To prevent herself from having to be a part of the masses, either consciously or subconsciously — and only she would know which — Madonna created a persona that no one could begin to understand . . . one so outrageous as to defy explanation, one found objectionable by most people (at least those who were not pornographers). “She was losing touch,” said one of her public relations handlers. “The barrier she put up between herself and the rest of the world was the notion of crazy, wild sex — pure and simple — and trashy and controversial sex.”

Most mental health professionals are of the opinion that, in the human condition, there are two ways of being antisocial. In a man it can take the form of aggressive, hostile behavior. In a woman it can be presented as being sexually provocative and outrageous. In other words, when little boys are angry, they have fights. When little girls are angry, they show their panties. Some of us don’t grow out of that behavior; it would seem that Madonna was “showing her panties” just because she was vexed by the intense scrutiny her personal life had generated over the years. In her view, she had no other way of fighting back.

Tony Ward, Naomi Campbell, Isabella Rosellini and rappers Big Daddy Kane and Vanilla Ice all made guest appearances in the Sex book in photographs which showed them in various stages of undress.

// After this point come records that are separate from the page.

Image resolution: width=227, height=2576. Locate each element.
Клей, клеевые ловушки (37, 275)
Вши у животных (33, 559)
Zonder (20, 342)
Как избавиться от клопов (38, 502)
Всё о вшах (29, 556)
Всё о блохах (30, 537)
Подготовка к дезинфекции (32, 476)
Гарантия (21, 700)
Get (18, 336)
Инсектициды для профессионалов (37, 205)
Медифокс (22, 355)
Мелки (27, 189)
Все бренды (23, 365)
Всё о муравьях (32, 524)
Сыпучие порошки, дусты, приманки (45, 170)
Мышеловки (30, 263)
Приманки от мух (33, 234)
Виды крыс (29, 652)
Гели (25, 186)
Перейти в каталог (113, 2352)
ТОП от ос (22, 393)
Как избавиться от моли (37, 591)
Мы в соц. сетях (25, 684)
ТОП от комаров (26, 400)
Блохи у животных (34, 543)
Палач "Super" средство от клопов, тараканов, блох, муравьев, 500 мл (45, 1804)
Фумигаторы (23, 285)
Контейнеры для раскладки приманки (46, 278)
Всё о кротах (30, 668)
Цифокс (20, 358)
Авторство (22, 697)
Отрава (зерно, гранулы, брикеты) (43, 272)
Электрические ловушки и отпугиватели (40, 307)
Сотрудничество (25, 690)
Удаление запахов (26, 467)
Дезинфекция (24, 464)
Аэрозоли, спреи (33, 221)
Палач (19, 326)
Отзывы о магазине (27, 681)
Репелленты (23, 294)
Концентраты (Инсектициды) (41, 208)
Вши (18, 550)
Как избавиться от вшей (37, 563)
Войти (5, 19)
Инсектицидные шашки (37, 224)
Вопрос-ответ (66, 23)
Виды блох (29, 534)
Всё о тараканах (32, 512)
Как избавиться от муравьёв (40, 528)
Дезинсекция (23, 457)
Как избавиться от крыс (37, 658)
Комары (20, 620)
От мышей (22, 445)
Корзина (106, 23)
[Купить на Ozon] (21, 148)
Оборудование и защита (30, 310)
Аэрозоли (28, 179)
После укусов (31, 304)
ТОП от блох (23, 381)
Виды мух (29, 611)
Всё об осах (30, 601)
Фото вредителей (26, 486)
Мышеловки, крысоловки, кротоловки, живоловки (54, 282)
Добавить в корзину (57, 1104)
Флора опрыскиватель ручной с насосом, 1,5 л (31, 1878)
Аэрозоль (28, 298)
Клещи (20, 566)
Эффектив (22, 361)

The photographs were taken during the eight-month period during which Madonna and Vanilla Ice (real name Rob Van Winkle) were romantically involved. Ice, whose song “Ice Ice Baby” was, in 1990, the first rap song to top the Billboard charts, says that the relationship with Madonna was difficult, “because she would change personalities a lot.” He also says that he now regrets having posed with her for the book. “It kind of cheeses me out,” he says. “It makes me look like I’m like all the other people in there, a bunch of freaks. I’m no freak.”

Also prominently featured was Madonna’s friend Ingrid Casares, who would later complain that her participation in the project would fuel years of far-fetched gossip about her own sex life. “I’m actually quite conservative,” Casares states flatly. Casares and Madonna were photographed in male drag, kissing passionately.

Though initial fascination for the book pushed it to Number on The New York Times best-seller list, the reviews were generally negative. Richard Harrington of the Washington Post called it “an oversized, overpriced coffee-table book of hard-core sexual fantasies sure to separate the wanna-bes from the wanna-be-far-aways. Is Sex shocking? Not really. Mostly because it’s Madonna, and in a way we’ve come to expect this from her. Is Sex boring? Actually, yes.”

With all the sexual posturing, it was ironic that in the summer of 1992 Madonna was seen in Penny Marshall’s light comedy romp, A League of Their Own, about a women’s baseball league in 1943. As part of an all-star cast including Geena Davis, Tom Hanks and Rosie O’Donnell, Madonna would again not have the burden of carrying an entire film on her shoulders. The movie was top-grossing in the summer of 1992, an added bonus for Madonna’s acting résumé — though she was only fair in the role and most don’t consider it memorable. However, any observer who thought that the movie would mark the emergence of a tamer Madonna knew he was wrong as soon as Sex was published. (Prior to this film, she was seen making a brief appearance in Woody Allen’s black comedy, Shadows and Fog, a box-office failure that quickly disappeared from cinemas.)